● **Task to carry out**: For each entry that follows, produce an exact copy.

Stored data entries
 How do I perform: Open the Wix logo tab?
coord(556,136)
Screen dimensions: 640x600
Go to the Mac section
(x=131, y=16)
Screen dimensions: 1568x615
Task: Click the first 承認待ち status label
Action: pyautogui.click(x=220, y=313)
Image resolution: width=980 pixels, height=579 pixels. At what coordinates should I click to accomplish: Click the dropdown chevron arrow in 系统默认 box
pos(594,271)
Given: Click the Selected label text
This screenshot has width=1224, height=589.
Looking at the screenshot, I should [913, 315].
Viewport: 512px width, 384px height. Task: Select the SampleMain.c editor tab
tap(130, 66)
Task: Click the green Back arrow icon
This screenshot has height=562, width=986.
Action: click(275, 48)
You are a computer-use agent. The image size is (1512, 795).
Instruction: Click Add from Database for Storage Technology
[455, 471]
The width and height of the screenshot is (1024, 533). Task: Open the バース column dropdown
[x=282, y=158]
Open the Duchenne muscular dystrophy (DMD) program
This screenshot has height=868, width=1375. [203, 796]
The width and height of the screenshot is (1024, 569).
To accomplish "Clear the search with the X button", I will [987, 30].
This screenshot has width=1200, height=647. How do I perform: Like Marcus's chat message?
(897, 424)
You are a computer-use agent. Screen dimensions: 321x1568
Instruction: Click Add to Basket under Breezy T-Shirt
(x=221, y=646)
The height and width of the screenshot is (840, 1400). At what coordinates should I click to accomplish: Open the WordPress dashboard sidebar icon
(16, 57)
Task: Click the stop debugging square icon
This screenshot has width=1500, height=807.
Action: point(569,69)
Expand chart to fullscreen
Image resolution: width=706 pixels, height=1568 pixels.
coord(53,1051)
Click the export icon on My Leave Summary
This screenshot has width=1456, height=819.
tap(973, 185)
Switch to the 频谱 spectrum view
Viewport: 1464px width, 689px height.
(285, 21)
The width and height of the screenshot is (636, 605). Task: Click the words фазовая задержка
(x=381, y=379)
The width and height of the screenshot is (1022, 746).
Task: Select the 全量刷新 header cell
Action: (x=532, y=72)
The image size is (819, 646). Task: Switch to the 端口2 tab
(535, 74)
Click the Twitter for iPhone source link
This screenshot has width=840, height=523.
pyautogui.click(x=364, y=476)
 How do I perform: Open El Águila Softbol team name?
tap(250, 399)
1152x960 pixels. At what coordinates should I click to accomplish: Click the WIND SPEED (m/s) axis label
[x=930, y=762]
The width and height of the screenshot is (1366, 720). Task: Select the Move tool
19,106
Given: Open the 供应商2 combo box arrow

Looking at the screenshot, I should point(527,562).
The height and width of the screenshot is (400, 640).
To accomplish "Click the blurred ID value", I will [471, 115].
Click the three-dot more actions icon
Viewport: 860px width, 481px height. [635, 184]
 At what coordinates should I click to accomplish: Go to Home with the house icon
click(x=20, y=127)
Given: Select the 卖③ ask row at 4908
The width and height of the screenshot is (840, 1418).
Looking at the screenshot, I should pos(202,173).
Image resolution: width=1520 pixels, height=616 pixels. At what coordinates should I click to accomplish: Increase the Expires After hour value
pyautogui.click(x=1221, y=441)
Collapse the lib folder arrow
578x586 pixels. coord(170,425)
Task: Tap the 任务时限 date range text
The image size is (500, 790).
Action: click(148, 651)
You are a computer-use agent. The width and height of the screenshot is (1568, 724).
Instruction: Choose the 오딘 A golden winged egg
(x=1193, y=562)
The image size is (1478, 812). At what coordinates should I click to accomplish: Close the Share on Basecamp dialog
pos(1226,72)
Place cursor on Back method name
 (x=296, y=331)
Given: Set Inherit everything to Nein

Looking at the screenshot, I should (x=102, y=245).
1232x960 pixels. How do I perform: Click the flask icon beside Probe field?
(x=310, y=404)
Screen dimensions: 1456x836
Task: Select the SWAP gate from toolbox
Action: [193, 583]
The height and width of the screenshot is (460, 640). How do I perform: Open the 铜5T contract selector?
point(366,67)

● **Answer space**:
 How do I perform: Open the Wix logo tab?
coord(556,136)
Screen dimensions: 640x600
Go to the Mac section
(x=131, y=16)
Screen dimensions: 1568x615
Task: Click the first 承認待ち status label
Action: pyautogui.click(x=220, y=313)
Image resolution: width=980 pixels, height=579 pixels. At what coordinates should I click to accomplish: Click the dropdown chevron arrow in 系统默认 box
pos(594,271)
Given: Click the Selected label text
This screenshot has width=1224, height=589.
Looking at the screenshot, I should [913, 315].
Viewport: 512px width, 384px height. Task: Select the SampleMain.c editor tab
tap(130, 66)
Task: Click the green Back arrow icon
This screenshot has height=562, width=986.
Action: click(275, 48)
You are a computer-use agent. The image size is (1512, 795).
Instruction: Click Add from Database for Storage Technology
[455, 471]
The width and height of the screenshot is (1024, 533). Task: Open the バース column dropdown
[x=282, y=158]
Open the Duchenne muscular dystrophy (DMD) program
This screenshot has height=868, width=1375. [203, 796]
The width and height of the screenshot is (1024, 569).
To accomplish "Clear the search with the X button", I will [987, 30].
This screenshot has width=1200, height=647. How do I perform: Like Marcus's chat message?
(897, 424)
You are a computer-use agent. Screen dimensions: 321x1568
Instruction: Click Add to Basket under Breezy T-Shirt
(x=221, y=646)
The height and width of the screenshot is (840, 1400). At what coordinates should I click to accomplish: Open the WordPress dashboard sidebar icon
(16, 57)
Task: Click the stop debugging square icon
This screenshot has width=1500, height=807.
Action: point(569,69)
Expand chart to fullscreen
Image resolution: width=706 pixels, height=1568 pixels.
coord(53,1051)
Click the export icon on My Leave Summary
This screenshot has width=1456, height=819.
tap(973, 185)
Switch to the 频谱 spectrum view
Viewport: 1464px width, 689px height.
(285, 21)
The width and height of the screenshot is (636, 605). Task: Click the words фазовая задержка
(x=381, y=379)
The width and height of the screenshot is (1022, 746).
Task: Select the 全量刷新 header cell
Action: (x=532, y=72)
The image size is (819, 646). Task: Switch to the 端口2 tab
(535, 74)
Click the Twitter for iPhone source link
This screenshot has width=840, height=523.
pyautogui.click(x=364, y=476)
 How do I perform: Open El Águila Softbol team name?
tap(250, 399)
1152x960 pixels. At what coordinates should I click to accomplish: Click the WIND SPEED (m/s) axis label
[x=930, y=762]
The width and height of the screenshot is (1366, 720). Task: Select the Move tool
19,106
Given: Open the 供应商2 combo box arrow

Looking at the screenshot, I should point(527,562).
The height and width of the screenshot is (400, 640).
To accomplish "Click the blurred ID value", I will [471, 115].
Click the three-dot more actions icon
Viewport: 860px width, 481px height. [635, 184]
 At what coordinates should I click to accomplish: Go to Home with the house icon
click(x=20, y=127)
Given: Select the 卖③ ask row at 4908
The width and height of the screenshot is (840, 1418).
Looking at the screenshot, I should pos(202,173).
Image resolution: width=1520 pixels, height=616 pixels. At what coordinates should I click to accomplish: Increase the Expires After hour value
pyautogui.click(x=1221, y=441)
Collapse the lib folder arrow
578x586 pixels. coord(170,425)
Task: Tap the 任务时限 date range text
The image size is (500, 790).
Action: click(148, 651)
You are a computer-use agent. The width and height of the screenshot is (1568, 724).
Instruction: Choose the 오딘 A golden winged egg
(x=1193, y=562)
The image size is (1478, 812). At what coordinates should I click to accomplish: Close the Share on Basecamp dialog
pos(1226,72)
Place cursor on Back method name
 (x=296, y=331)
Given: Set Inherit everything to Nein

Looking at the screenshot, I should (x=102, y=245).
1232x960 pixels. How do I perform: Click the flask icon beside Probe field?
(x=310, y=404)
Screen dimensions: 1456x836
Task: Select the SWAP gate from toolbox
Action: [193, 583]
The height and width of the screenshot is (460, 640). How do I perform: Open the 铜5T contract selector?
point(366,67)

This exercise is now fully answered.